##### Exercise inputs

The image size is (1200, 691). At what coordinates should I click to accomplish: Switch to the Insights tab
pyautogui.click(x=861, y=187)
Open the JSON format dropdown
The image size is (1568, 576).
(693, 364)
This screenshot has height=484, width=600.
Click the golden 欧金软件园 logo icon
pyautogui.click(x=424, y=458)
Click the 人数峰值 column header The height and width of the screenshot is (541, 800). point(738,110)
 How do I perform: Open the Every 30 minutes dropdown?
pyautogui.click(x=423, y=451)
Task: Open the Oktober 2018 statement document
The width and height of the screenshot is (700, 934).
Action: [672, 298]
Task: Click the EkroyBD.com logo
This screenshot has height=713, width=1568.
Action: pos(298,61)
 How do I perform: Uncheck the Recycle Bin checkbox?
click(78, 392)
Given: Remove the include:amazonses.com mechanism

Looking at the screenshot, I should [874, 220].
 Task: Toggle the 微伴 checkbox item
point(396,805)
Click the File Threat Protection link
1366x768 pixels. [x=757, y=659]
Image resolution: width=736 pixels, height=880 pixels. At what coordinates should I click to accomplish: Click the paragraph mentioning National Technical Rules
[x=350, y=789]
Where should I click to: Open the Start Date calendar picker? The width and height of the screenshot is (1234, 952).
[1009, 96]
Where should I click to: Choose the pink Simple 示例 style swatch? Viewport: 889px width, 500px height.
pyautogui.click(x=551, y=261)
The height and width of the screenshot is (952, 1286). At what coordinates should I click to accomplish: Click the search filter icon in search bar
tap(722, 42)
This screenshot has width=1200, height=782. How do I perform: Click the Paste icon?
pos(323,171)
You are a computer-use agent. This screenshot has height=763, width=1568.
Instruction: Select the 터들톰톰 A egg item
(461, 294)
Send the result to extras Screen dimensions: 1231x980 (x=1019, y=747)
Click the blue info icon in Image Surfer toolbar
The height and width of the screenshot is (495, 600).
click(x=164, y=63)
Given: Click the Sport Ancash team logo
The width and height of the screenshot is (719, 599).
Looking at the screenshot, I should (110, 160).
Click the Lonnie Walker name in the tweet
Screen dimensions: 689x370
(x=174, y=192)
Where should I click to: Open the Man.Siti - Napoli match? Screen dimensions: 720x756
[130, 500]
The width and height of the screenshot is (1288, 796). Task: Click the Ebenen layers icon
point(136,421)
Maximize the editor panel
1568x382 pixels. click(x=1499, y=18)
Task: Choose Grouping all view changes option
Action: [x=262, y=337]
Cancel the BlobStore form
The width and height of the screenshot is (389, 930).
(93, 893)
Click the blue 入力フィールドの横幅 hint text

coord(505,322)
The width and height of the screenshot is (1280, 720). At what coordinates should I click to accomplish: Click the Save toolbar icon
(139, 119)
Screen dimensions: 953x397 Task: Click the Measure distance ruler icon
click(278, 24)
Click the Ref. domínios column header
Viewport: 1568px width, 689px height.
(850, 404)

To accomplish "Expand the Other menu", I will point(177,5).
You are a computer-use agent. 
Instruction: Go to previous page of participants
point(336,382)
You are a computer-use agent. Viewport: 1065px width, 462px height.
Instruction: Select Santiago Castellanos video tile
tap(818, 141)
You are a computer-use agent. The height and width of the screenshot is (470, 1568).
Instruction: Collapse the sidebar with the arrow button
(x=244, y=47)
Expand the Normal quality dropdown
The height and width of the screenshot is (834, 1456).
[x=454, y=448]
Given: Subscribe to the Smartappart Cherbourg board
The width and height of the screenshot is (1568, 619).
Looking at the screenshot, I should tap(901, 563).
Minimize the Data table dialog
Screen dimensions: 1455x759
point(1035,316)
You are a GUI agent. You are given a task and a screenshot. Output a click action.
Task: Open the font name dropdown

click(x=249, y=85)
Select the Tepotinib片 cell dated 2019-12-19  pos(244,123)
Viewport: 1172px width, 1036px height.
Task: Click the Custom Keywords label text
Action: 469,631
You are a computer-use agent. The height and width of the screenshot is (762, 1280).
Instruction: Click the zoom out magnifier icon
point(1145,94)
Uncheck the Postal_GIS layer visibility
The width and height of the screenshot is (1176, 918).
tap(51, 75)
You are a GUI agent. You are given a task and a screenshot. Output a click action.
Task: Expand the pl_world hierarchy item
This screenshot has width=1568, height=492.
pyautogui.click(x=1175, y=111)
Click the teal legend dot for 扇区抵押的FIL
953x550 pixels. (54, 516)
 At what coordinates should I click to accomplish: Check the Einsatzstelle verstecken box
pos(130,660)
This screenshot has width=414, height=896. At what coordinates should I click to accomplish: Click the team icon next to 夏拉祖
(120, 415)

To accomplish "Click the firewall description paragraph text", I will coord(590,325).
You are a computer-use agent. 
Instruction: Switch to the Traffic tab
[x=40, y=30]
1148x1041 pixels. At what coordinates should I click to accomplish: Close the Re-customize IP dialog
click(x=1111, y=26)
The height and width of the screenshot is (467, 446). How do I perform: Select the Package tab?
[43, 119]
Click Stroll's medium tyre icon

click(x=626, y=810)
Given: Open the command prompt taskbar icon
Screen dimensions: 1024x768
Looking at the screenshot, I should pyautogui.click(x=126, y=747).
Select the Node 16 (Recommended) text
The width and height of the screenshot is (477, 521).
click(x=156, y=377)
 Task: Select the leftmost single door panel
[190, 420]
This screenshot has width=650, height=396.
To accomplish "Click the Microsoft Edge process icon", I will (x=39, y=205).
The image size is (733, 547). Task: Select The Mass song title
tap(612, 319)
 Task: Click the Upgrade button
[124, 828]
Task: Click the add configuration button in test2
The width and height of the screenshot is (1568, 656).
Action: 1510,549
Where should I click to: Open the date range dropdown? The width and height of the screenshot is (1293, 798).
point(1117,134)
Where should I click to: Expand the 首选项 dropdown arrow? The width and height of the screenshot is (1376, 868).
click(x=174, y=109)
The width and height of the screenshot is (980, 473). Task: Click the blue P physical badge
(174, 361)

##########

Exactly repeat the lines above, from the opening line through the one with "Task: Open the Oktober", and include nothing else.

The image size is (1200, 691). At what coordinates should I click to accomplish: Switch to the Insights tab
pyautogui.click(x=861, y=187)
Open the JSON format dropdown
The image size is (1568, 576).
(693, 364)
This screenshot has height=484, width=600.
Click the golden 欧金软件园 logo icon
pyautogui.click(x=424, y=458)
Click the 人数峰值 column header The height and width of the screenshot is (541, 800). point(738,110)
 How do I perform: Open the Every 30 minutes dropdown?
pyautogui.click(x=423, y=451)
Task: Open the Oktober 2018 statement document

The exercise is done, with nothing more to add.